The present study, which uses ribavirin 800 mg/day, showed RVR rates of 65.9% (863 of 1309 patients) in patients with HCV-2/3, which was similar to 62% reported by Lagging et al.2 Our previous results from a randomized controlled trial of Taiwanese patients with HCV-2 showed that an RVR was achieved by 86.7% of patients3 which seemed higher than the 64%-75.0% RVR rate for patients with HCV-2 in western countries.4-6 The higher RVR rate in Taiwanese patients may be due to a higher initial dose of ribavirin per body weight (BW) (15.5 mg/kg/day) which makes the possibly “suboptimal” initial doses of ribavirin noteworthy.7
With higher initial dose of ribavirin per BW, the SVR rates in response to short-term treatment (12-16 weeks) in patients with HCV-2 with RVR were 89%-95% in studies by Dalgard et al., Mangia et al., and Andriulli et al.,4, 5, 8, 9 which were similar to the 92% SVR rate with 24 weeks treatment by Diago et al. In Taiwanese patients with HCV-2 who had RVR, we have shown that the very high SVR rates to 16 weeks and 24 weeks of PEGIFN treatment with weight-based ribavirin at a dose of 1000-1200 mg/day were comparable (100% versus 98%, respectively).3 For SVR, Di Martino et al. reported in their meta-analysis study that shorter-duration therapy with fixed-dose 800 mg/day ribavirin yielded a lower SVR rate than 24 weeks of treatment, and a weight-based ribavirin regimen for a 16-week course of therapy seemed to achieve equivalent effect as a 24-week treatment duration with fixed-dose 800 mg/day ribavirin.10 Diago et al. have reported SVR rates of 92% and 81% in patients with HCV-2 who were treated with PEGIFN and ribavirin 800 mg/day for 24 weeks and 16 weeks, respectively.1 Ferenci et al. have shown the lower rates of SVR in patients with HCV-2 who were treated with lower initiation doses (77.8% and 55.6% with ribavirin 800 mg/day and 400 mg/day for 24 weeks, respectively).11 In addition, the lower BW was an independent predictor of SVR by Diago et al. which might further suggest the importance of the weight-based dose of ribavirin. Taken together, a better SVR rate can be achieved when patients with HCV-2 are treated by regimens with higher initial dose of ribavirin per BW, even with shortened duration of therapy in HCV-2 patients who achieve an RVR.

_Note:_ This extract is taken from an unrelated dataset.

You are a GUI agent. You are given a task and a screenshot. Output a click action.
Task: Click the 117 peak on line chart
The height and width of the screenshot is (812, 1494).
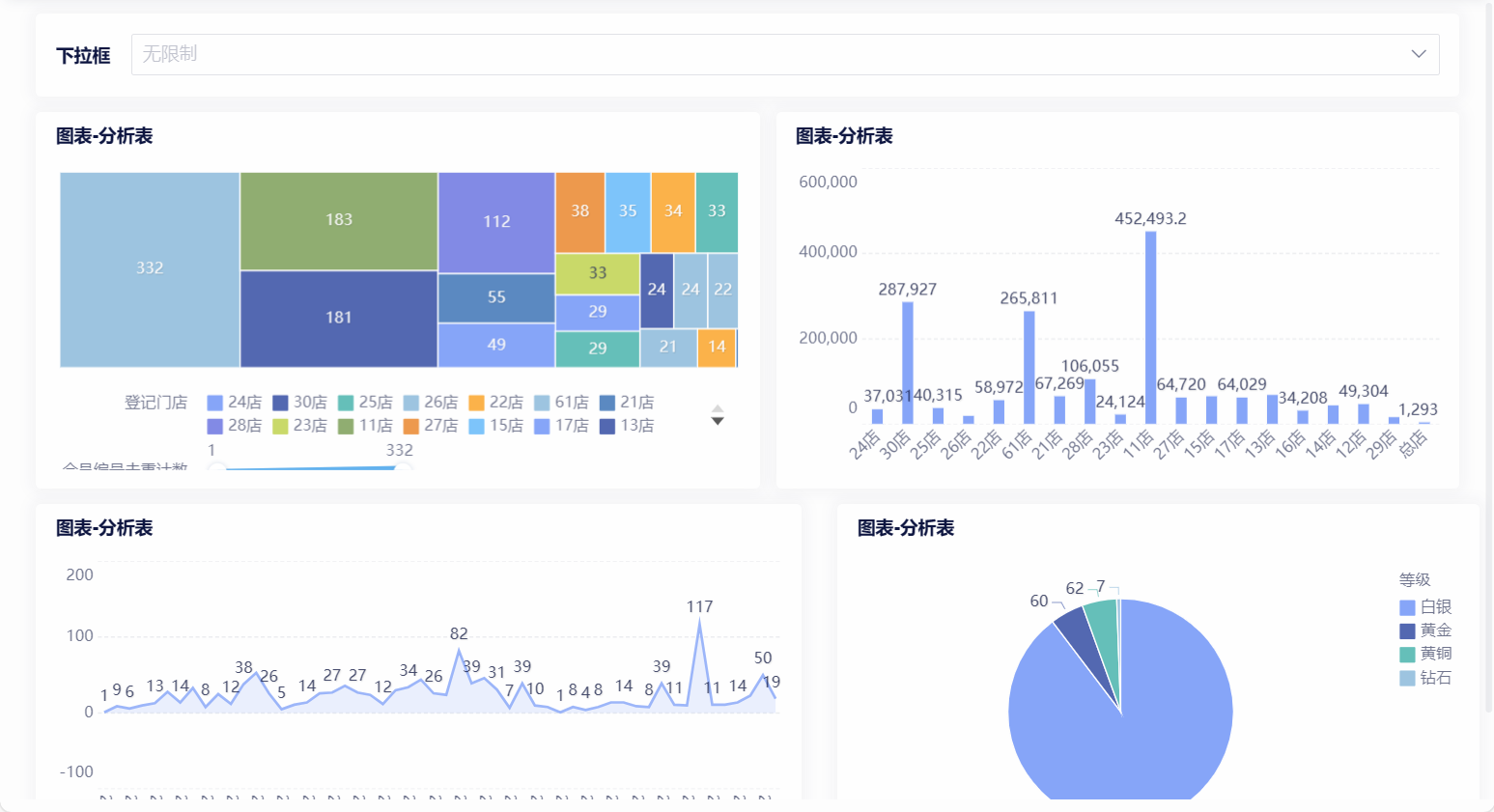(x=699, y=623)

Diago et al. also showed the role of lower HCV RNA level on the SVR in patients infected with HCV-2/3.1 Our previous randomized trial for HCV-1 patients has shown that HCV RNA level, in addition to an RVR and mean weight-based exposure of ribavirin, was the significant predictor for SVR; patients with RVR and low HCV RNA level achieved similar SVR rates after 24 or 48 weeks of PEGIFN/ribavirin therapy (96% and 100%, respectively).12 However, in patients with HCV-2 with RVR and a higher initial dose of ribavirin per BW, the HCV RNA level played a minimal role on the SVR rate and, in addition, the similar SVR rates between shortened (12-16 weeks) and standard (24 weeks) duration of therapy were observed in our study (100% versus 98%)3 and in reports by Mangia et al. (87% versus 89%)4 and Dalgard et al. (93% versus 97%).5 In patients with HCV-2 who had RVR, the weight-based ribavirin regimen seemed to be able to ameliorate the deteriorated efficacy of shortened duration and covered the role of HCV RNA level. Further large-scale studies to confirm the critical role of weight-based dosing of ribavirin in abbreviated regimens for patients with HCV-2/3 who achieve RVR are necessary.